[pypy-commit] pypy default: two optimizations of the jitting of unicode indexing/slicing:
cfbolz
pypy.commits at gmail.com
Sun Sep 15 08:03:06 EDT 2019
Author: Carl Friedrich Bolz-Tereick <cfbolz at gmx.de>
Branch:
Changeset: r97480:f6dcc827f8b0
Date: 2019-09-15 14:01 +0200
http://bitbucket.org/pypy/pypy/changeset/f6dcc827f8b0/
Log: two optimizations of the jitting of unicode indexing/slicing:
- don't make a bridge for all four sizes of codepoints each!
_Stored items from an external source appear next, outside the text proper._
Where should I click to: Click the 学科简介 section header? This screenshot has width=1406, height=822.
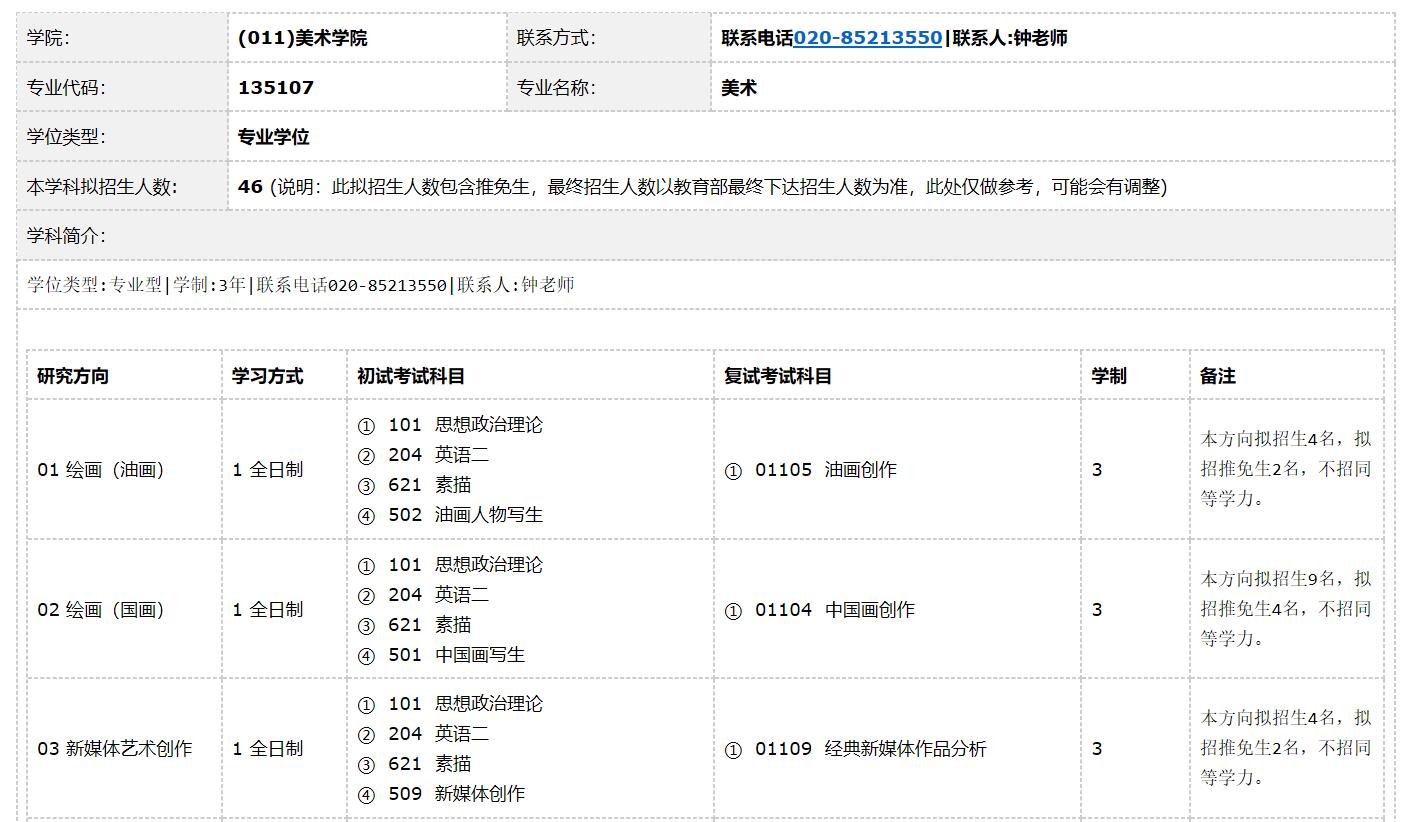point(66,236)
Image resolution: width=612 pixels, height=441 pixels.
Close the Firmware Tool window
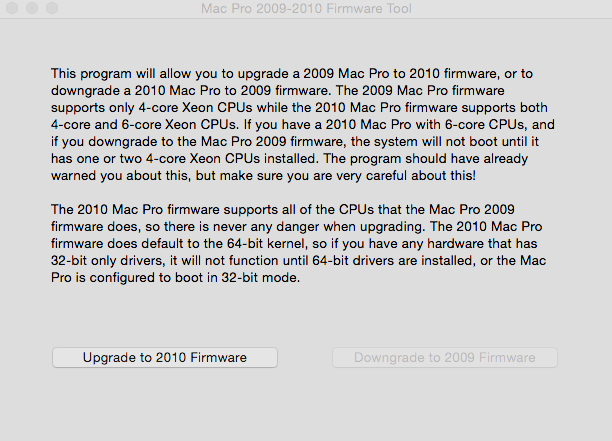(x=12, y=8)
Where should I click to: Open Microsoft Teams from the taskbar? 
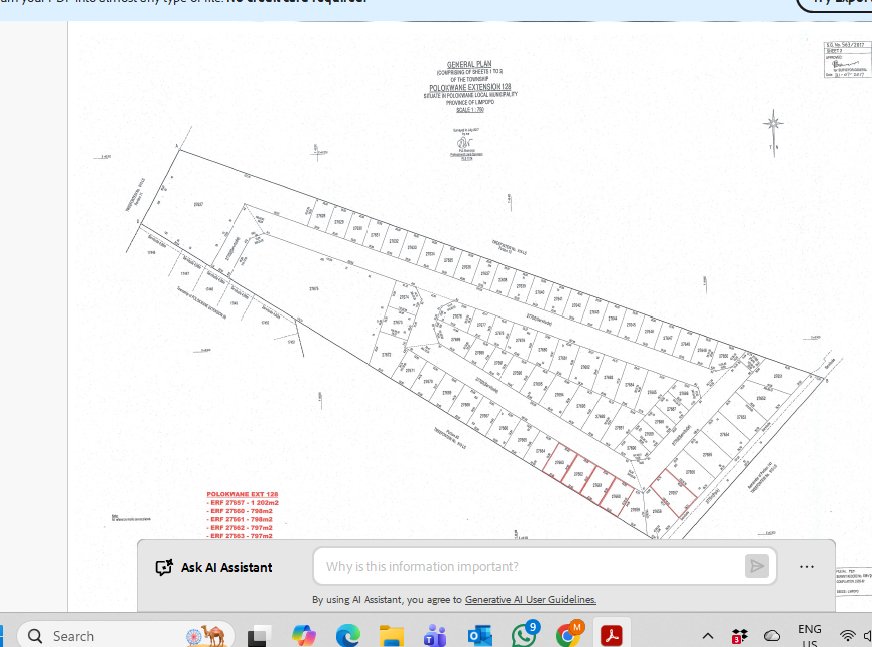tap(435, 635)
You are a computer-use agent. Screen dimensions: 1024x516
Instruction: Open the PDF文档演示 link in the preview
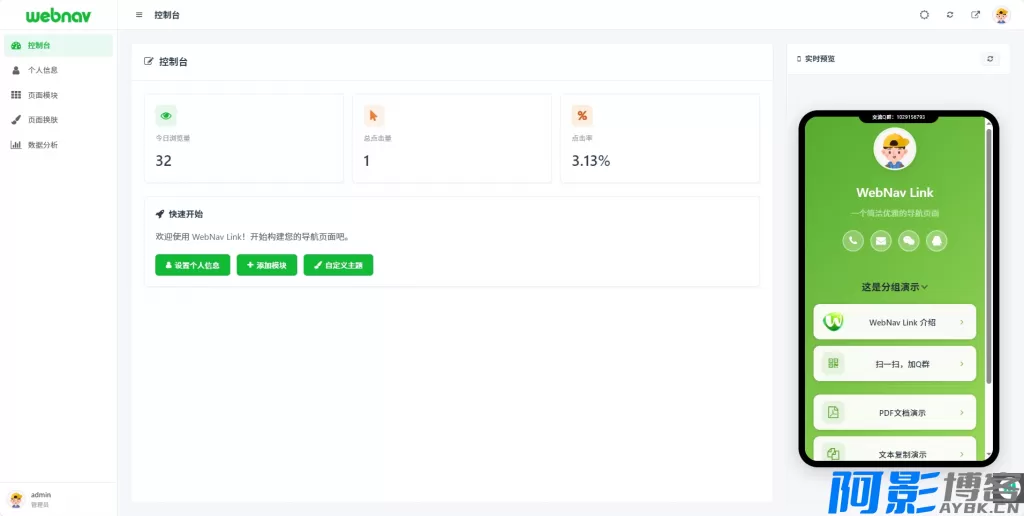[895, 412]
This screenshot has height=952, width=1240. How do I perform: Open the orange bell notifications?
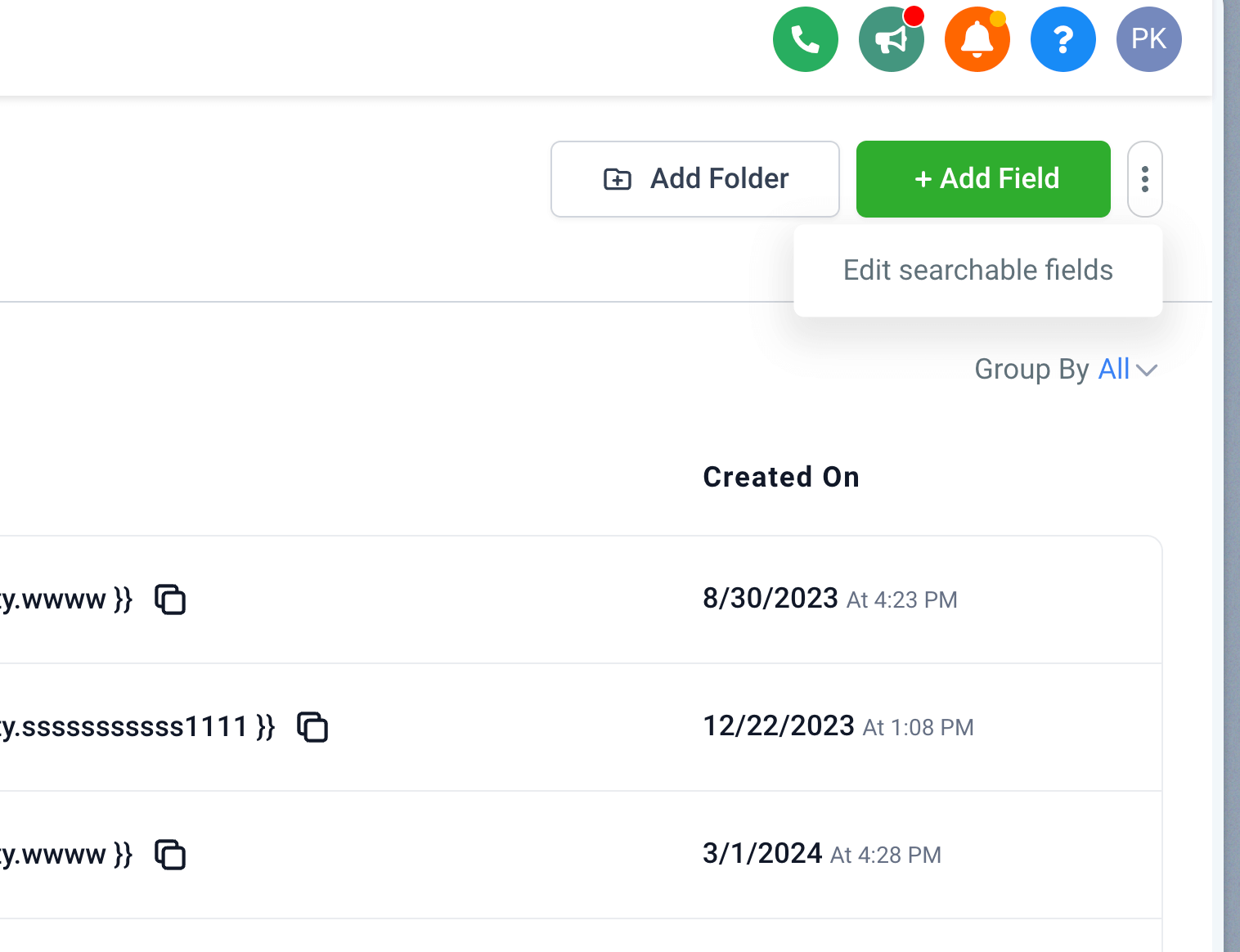click(x=977, y=39)

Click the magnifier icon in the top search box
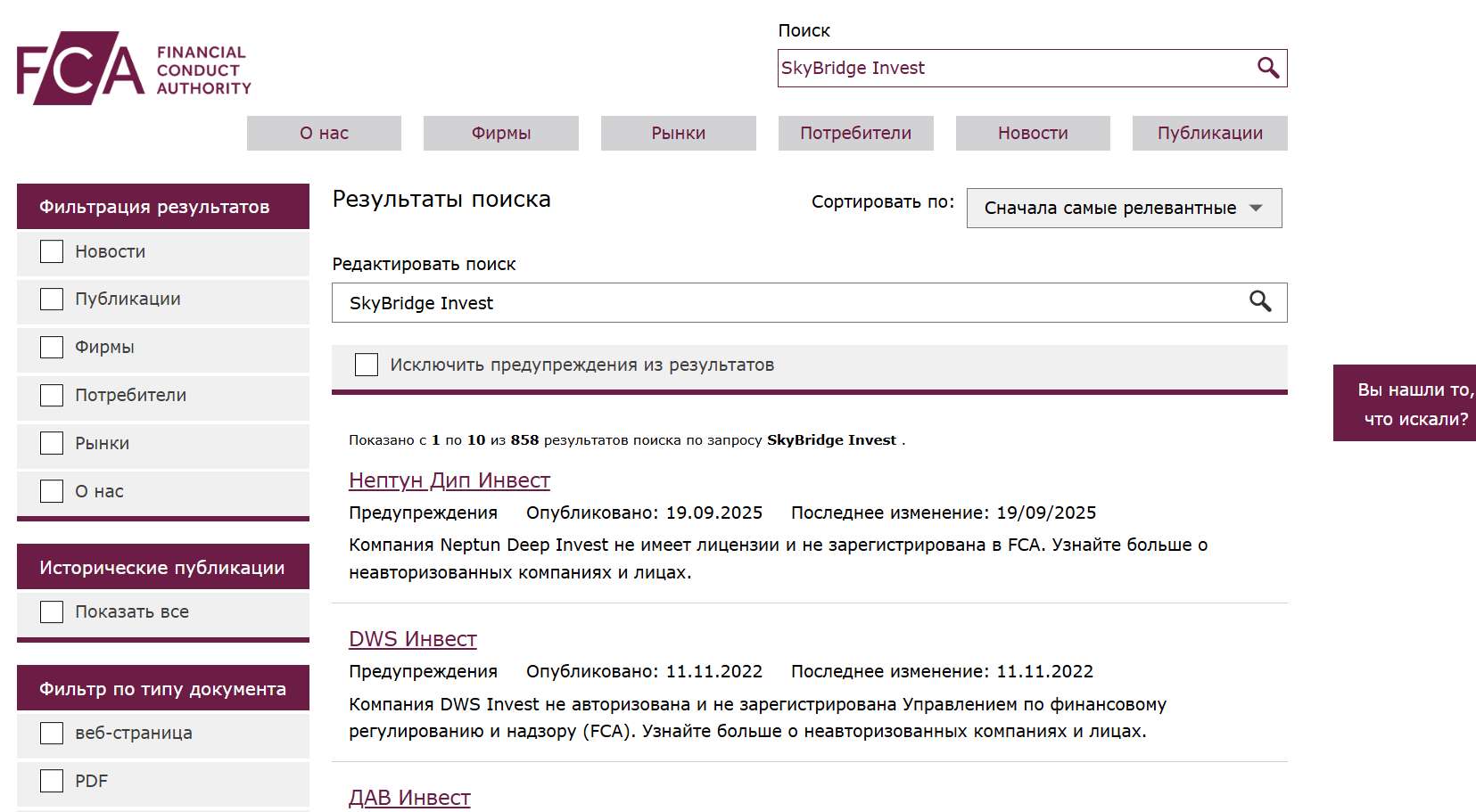point(1267,68)
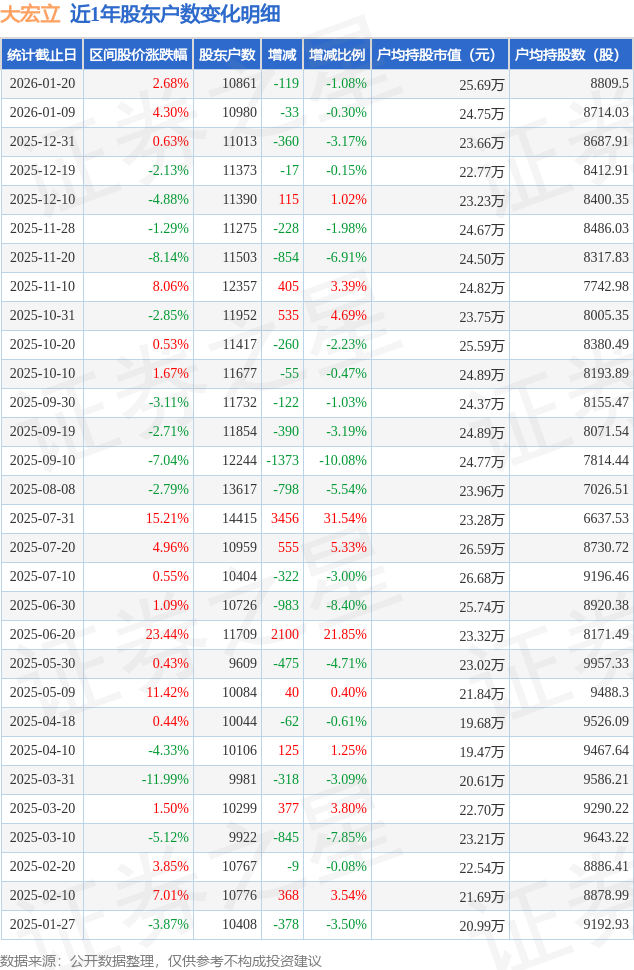634x970 pixels.
Task: Click the 数据来源 footer disclaimer text
Action: [x=161, y=961]
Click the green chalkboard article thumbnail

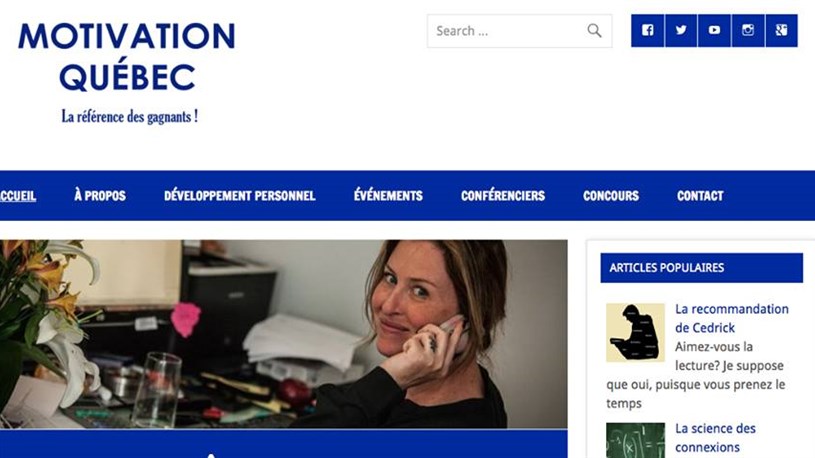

- fast paths in the jit for small constant indices to not create an
index structure
diff --git a/pypy/module/pypyjit/test_pypy_c/test_string.py b/pypy/module/pypyjit/test_pypy_c/test_string.py
--- a/pypy/module/pypyjit/test_pypy_c/test_string.py
+++ b/pypy/module/pypyjit/test_pypy_c/test_string.py
@@ -31,9 +31,6 @@
i89 = strgetitem(p55, i83)
i24 = int_ge(i83, i12)
guard_false(i24, descr=...)
- i87 = strgetitem(p13, i83)
- i91 = int_le(i87, 127)
- guard_true(i91, descr=...)
i93 = int_add(i83, 1)
i94 = int_gt(i93, i56)
guard_false(i94, descr=...)
@@ -224,3 +221,72 @@
--TICK--
jump(..., descr=...)
""")
+
+ def test_unicode_indexing_makes_no_bridges(self):
+ log = self.run("""
+ u = u"aaaaaä👩👩👧👦" * 1000
+ def main():
+ for j in range(10):
+ for i in range(len(u)):
+ u[i] # ID: index0
+ """, [])
+ ops = log.loops[0].ops_by_id("index0")
+ for op in ops:
+ assert op.bridge is None
+
+ def test_unicode_indexing_small_constant_indices(self):
+ log = self.run("""
+ l = [u"abä", u"cdä", u"äü", u"éé", u"–—¿"] * 1000
+ def main(n):
+ global s
+ for u in l:
+ s = u[0] + u[1] + u[-1] # ID: index
+ len(u)
+ return len(s)
+ """, [1000])
+ loop, = log.loops_by_filename(self.filepath)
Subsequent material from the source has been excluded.